Yes, very good post.
Oxygen has no direct benefit to the ph at all not even ph stabilization.
CO2 saturation that may occur is transient since it will interact with carbonate and bicarbonate and the extra H+ it ultimately adds will lower ph.It will also equilibrate in some variable period of time with the air around the tank.
Oxide /hydroxide like the OH-- incorporated in (CO3--) buffers ph since the O-- can take up H+
Think of it this way.
The ocean relies the air around it for dissolved levels of athmospheric gases: nitrogen, oxygen, argon and carbon dioxide and other trace gases. The levels of dissolved gases in seawater( eg.: 100ppm CO2 ,including carbonate and bicarbonate ;10.7ppm N2;6.6ppm O2) are relatively constant in the vastness of the ocean but are no so much so in small closed systems like aquariums.
Gas exchange where the water meets the air in aquariums equilibrates gases dissolved in water with the air but at any one time a number of variables and interactions are in play.
The transient gas soup in a small closed system like an aquarium will have a recipe with ingredients that change by the instant. Slow gas exchange, high house air CO2 , CO2 additions from organisms, shifts in CO2 from carbonate to bicarbonate to carbonic acid , variable O2 depletion by organisms, O2 addition via photosynthesis and NO2 addition from anaerobic digestion are a few examples of the ongoing seasoning of this soup.
Yes, very good post.
Oxygen has no direct benefit to the ph at all not even ph stabilization.

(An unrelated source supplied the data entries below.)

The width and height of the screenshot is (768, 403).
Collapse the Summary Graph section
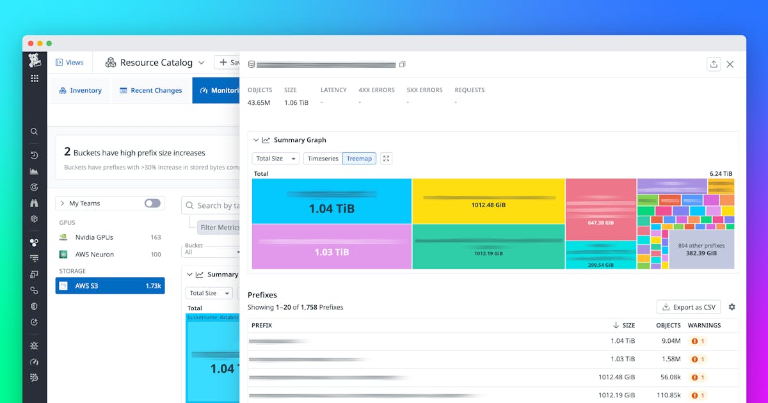pyautogui.click(x=257, y=140)
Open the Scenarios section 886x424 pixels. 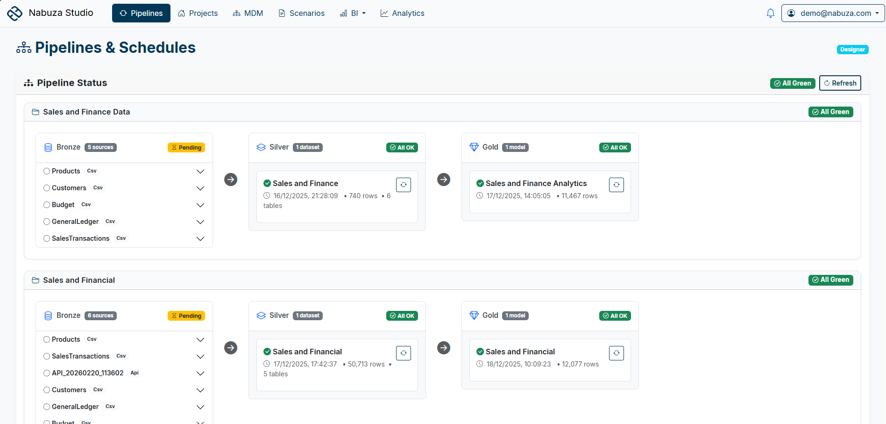point(301,13)
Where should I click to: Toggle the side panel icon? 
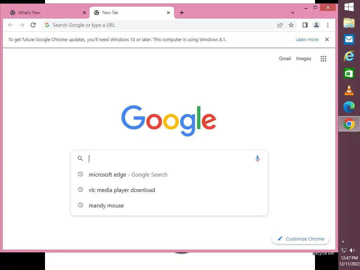point(305,25)
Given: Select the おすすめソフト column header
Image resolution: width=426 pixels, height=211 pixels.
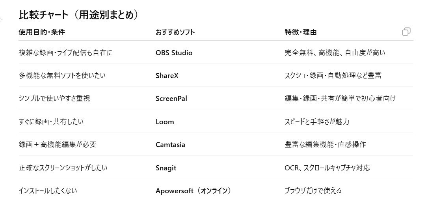Looking at the screenshot, I should [175, 32].
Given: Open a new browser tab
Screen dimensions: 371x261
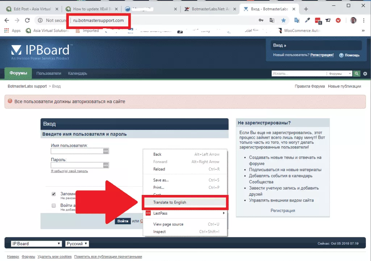Looking at the screenshot, I should pyautogui.click(x=306, y=9).

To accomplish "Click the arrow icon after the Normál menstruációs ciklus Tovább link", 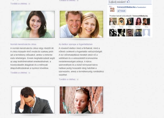I will pyautogui.click(x=29, y=73).
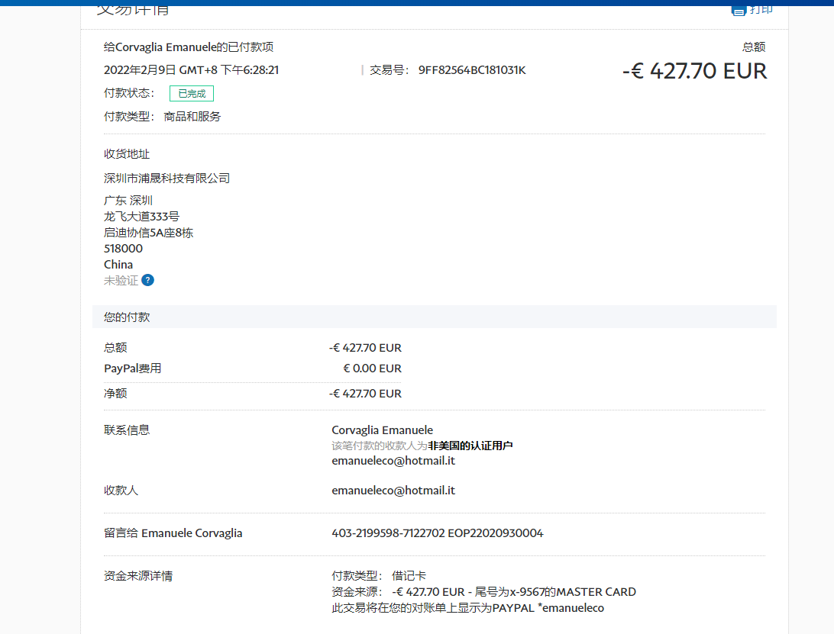Image resolution: width=834 pixels, height=634 pixels.
Task: Click the 净额 net amount value
Action: 365,394
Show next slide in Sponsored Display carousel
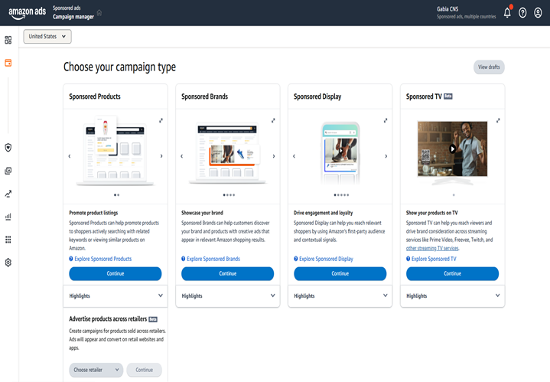 click(386, 156)
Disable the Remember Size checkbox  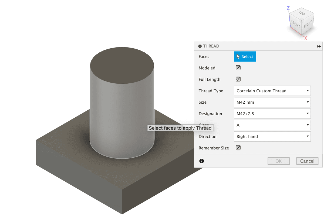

CO2 saturation that may occur is transient since it will interact with carbonate and bicarbonate and the extra H+ it ultimately adds will lower ph.It will also equilibrate in some variable period of time with the air around the tank.
Oxide /hydroxide like the OH-- incorporated in (CO3--) buffers ph since the O-- can take up H+
Think of it this way.
The ocean relies the air around it for dissolved levels of athmospheric gases: nitrogen, oxygen, argon and carbon dioxide and other trace gases. The levels of dissolved gases in seawater( eg.: 100ppm CO2 ,including carbonate and bicarbonate ;10.7ppm N2;6.6ppm O2) are relatively constant in the vastness of the ocean but are no so much so in small closed systems like aquariums.
Gas exchange where the water meets the air in aquariums equilibrates gases dissolved in water with the air but at any one time a number of variables and interactions are in play.
The transient gas soup in a small closed system like an aquarium will have a recipe with ingredients that change by the instant. Slow gas exchange, high house air CO2 , CO2 additions from organisms, shifts in CO2 from carbonate to bicarbonate to carbonic acid , variable O2 depletion by organisms, O2 addition via photosynthesis and NO2 addition from anaerobic digestion are a few examples of the ongoing seasoning of this soup.